In my very humble opinion, Frontierland’s most historical attractions would be The Golden Horseshoe Revue, building design by Harper Goff. Yep, those of you in WDW area know the Harpers Mill building on the Rivers of America. This is a nod to Harper Goff. Right before Disneyland opened, Walt held his 30th anniversary there. It’s official opening date was July 16th, 1955. Yes, that is the day BEFORE Disneyland opened. Walt hosted a show for sponsors the day before the park opened.
Wally Boag was one of the stars and he never missed a performance he was scheduled for. Steve Martin was his stand in, in case Wally could not make it. Steve was never called. Did you know The Golden Horseshoe Revue holds the Guinness book record for longest uninterrupted stage show? The show ran 39,000 times! Wally Boag also voiced Jose in The Enchanted Tiki Room among other voice talents.
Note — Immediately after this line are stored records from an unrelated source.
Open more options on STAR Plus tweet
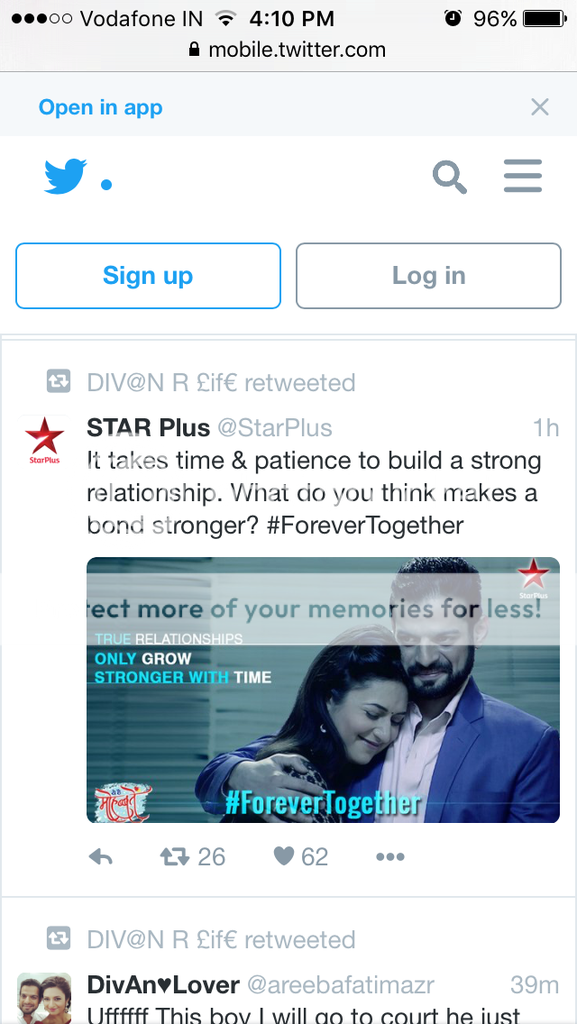 (390, 857)
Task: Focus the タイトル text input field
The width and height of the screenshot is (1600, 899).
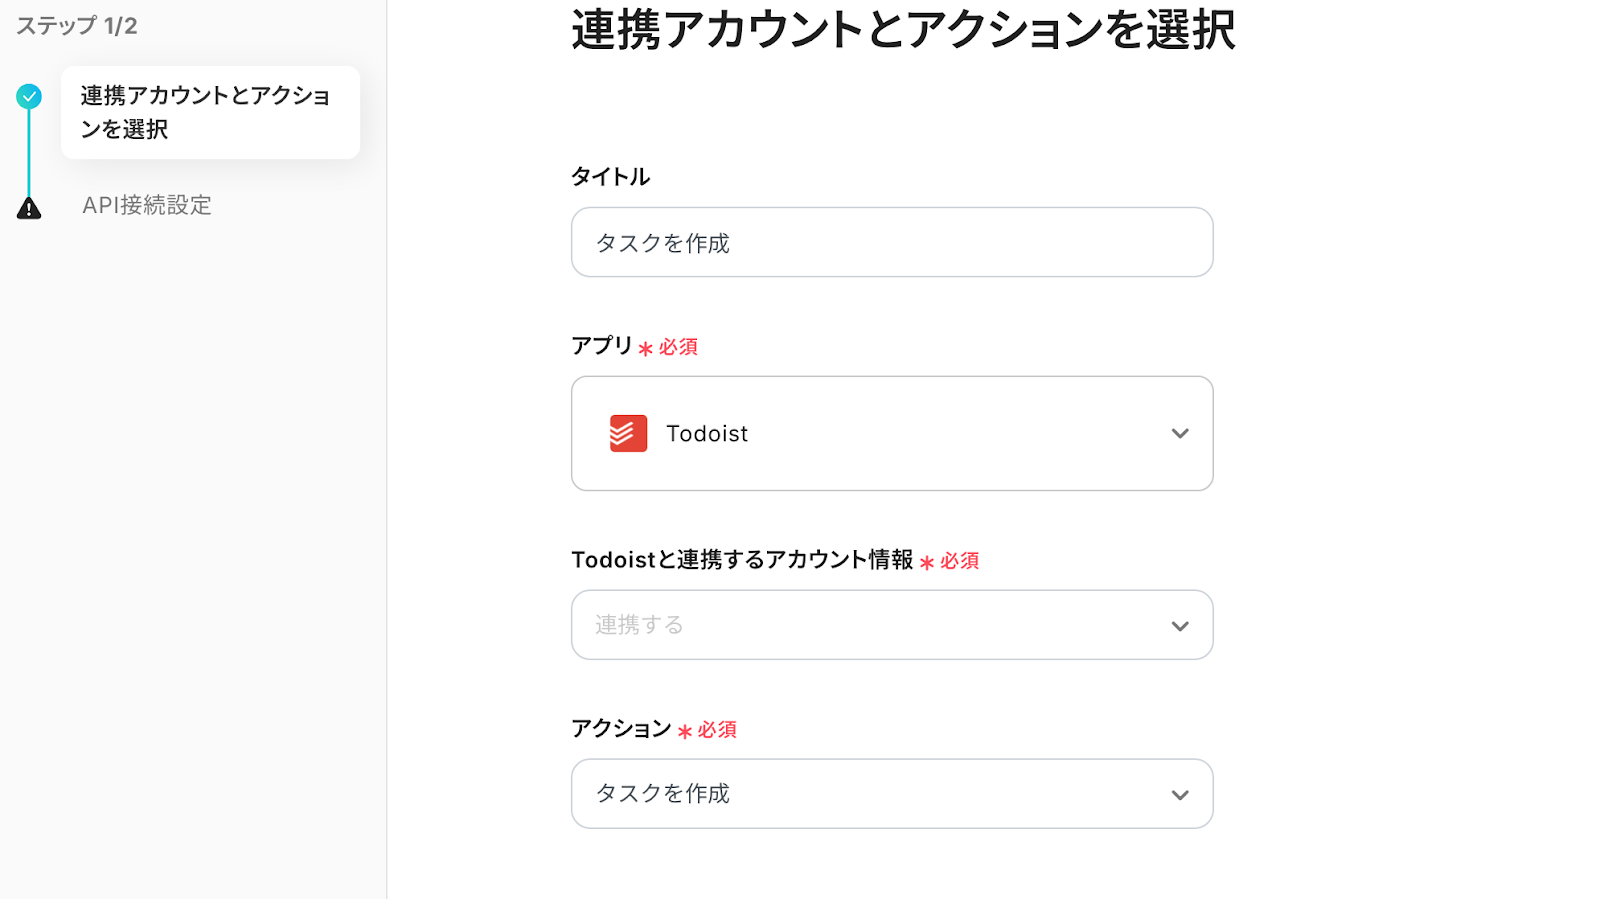Action: 891,243
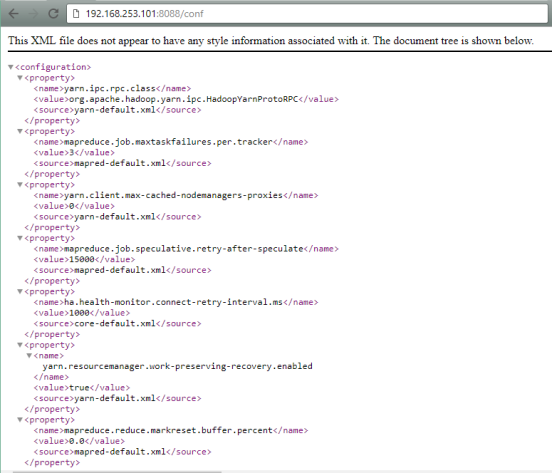This screenshot has width=552, height=473.
Task: Click the horizontal scrollbar at bottom
Action: (117, 472)
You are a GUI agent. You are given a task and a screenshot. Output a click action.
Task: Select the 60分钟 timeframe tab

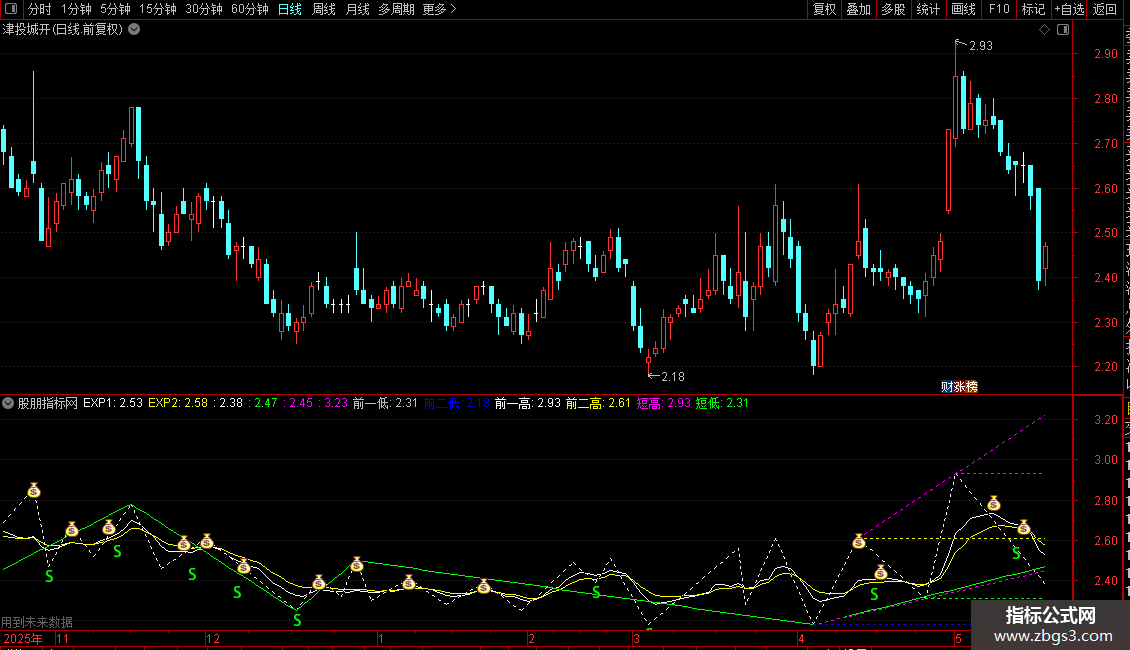[249, 9]
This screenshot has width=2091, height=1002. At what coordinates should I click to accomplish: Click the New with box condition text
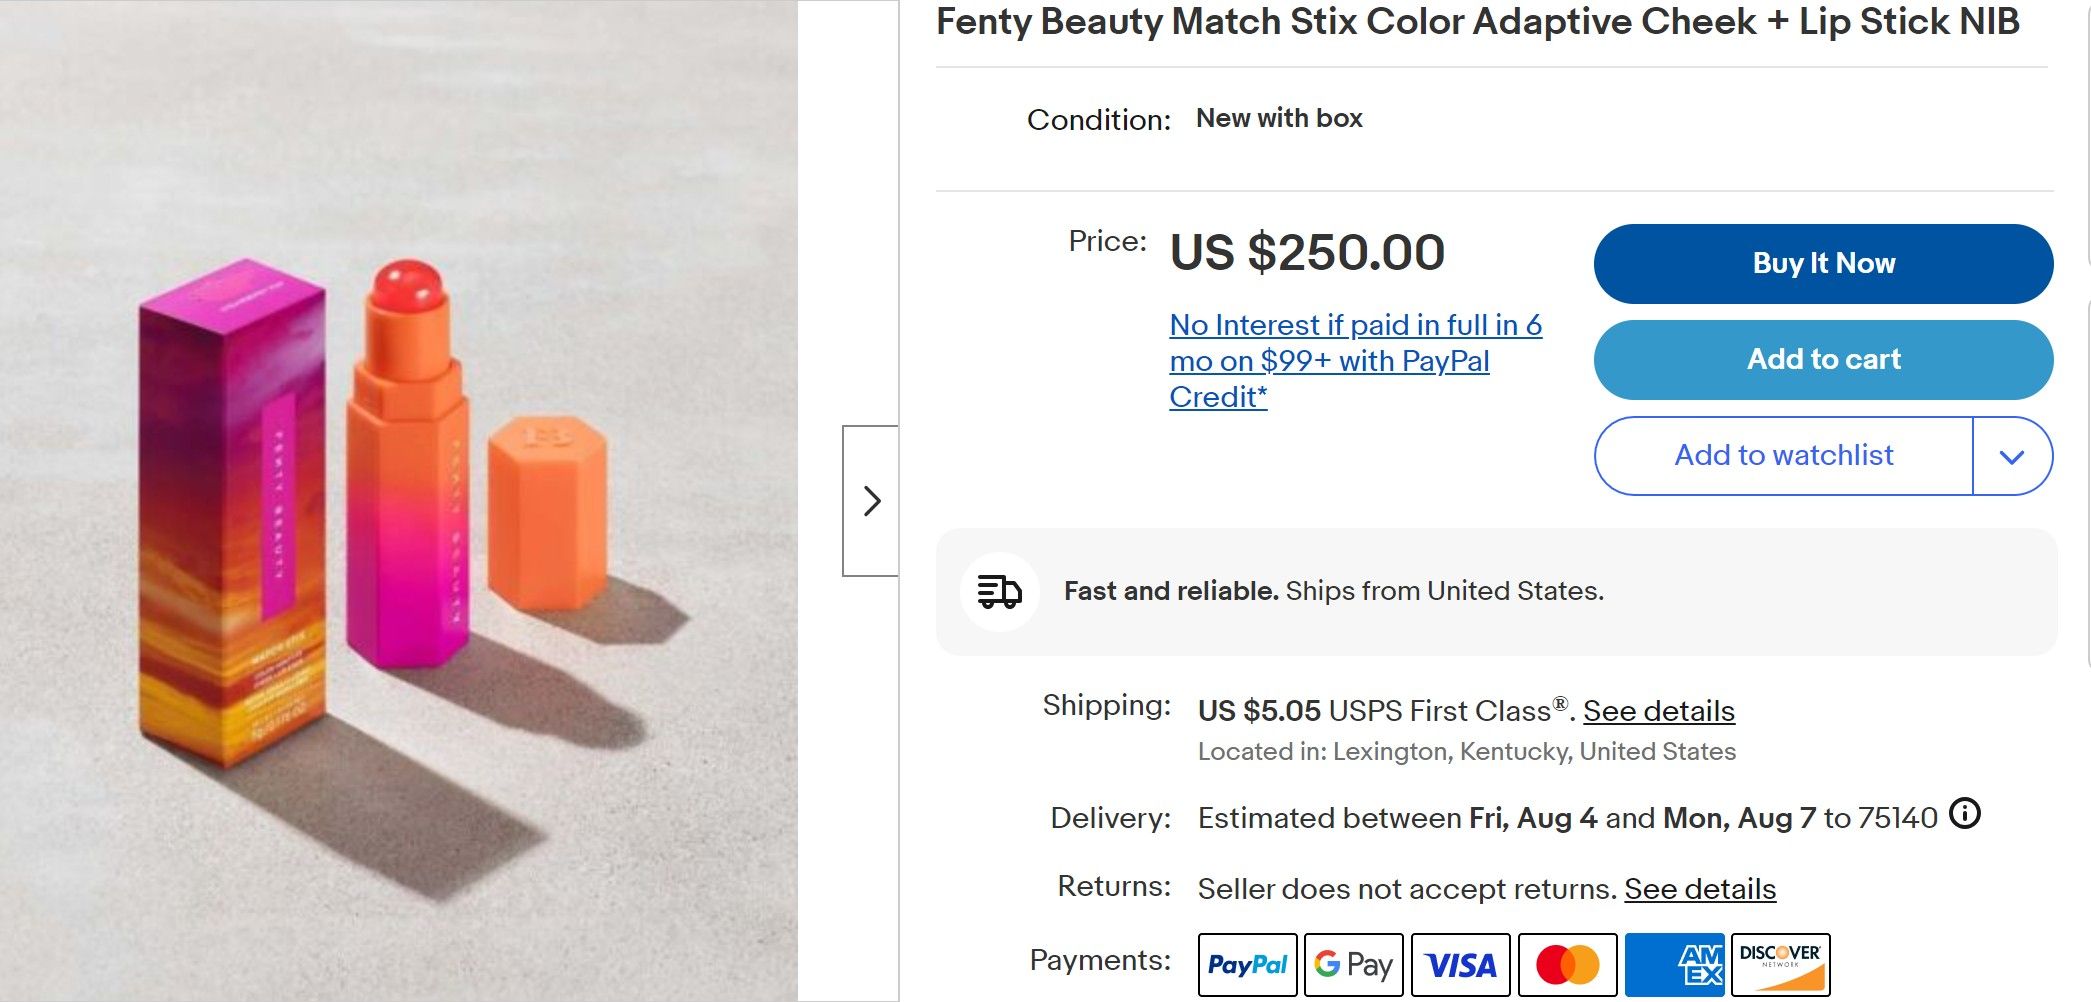pos(1279,118)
Today, the Golden Horseshoe is a restaurant. The stage is still there and you can almost feel the ghosts of Revue past. Betty Taylor who played Slue Foot Sue, and bizarrely enough, passed away the day after Wally Boag (6/3/2011 and 6/4/2011). Off topic, Paul Winchell, the voice of Tigger died the day before John Fiedler, the voice of Piglet (6/24/2005 – 6/25/2005 respectively). Eeerrie.
If you want to transport yourself back in time, check out the made-for-television movie of the same title on YouTube. You will see the cast of regulars along with Ed Wynn, Annette, Gene Sheldon and Walt himself.
Initially, Frontierland didn’t have a heck of a lot. The Mark Twain, Tom Sawyer Island, burros, covered wagons, the Indian Village and the little mining town Rainbow Ridge. If memory serves me, the burros and covered wagons had to be among the first replaced attractions. Enter the Mine Train through natures wonderland. Marc Davis initially designed this attraction to be realistic, taking his queue from True Life Adventures shows. Walt directed Marc to add some humor into the ride. I am sure you all have heard the narration on the Jukebox.
Credit: Oh My Disney
The ride was so popular, it was expanded and more features were added. As is typical with attractions that are replaced, some of the old attraction is saved, in this case Rainbow Ridge was carried forward. In fact, Rainbow Ridge went from burros and covered wagons, to the Mine Train through Natures Wonderland, to today’s Big Thunder Mountain.
Today, Frontierland clamors with the sounds of train whistles and the cho cho noises of Big Thunder Mountain. The Mark Twain still circles The Rivers of America, and if you listen real closely, you just may hear a piano, some laughter, and the applause of an audience from a vaudevillian style show in the recesses of history’s mind, all interrupted by the whistle of a train.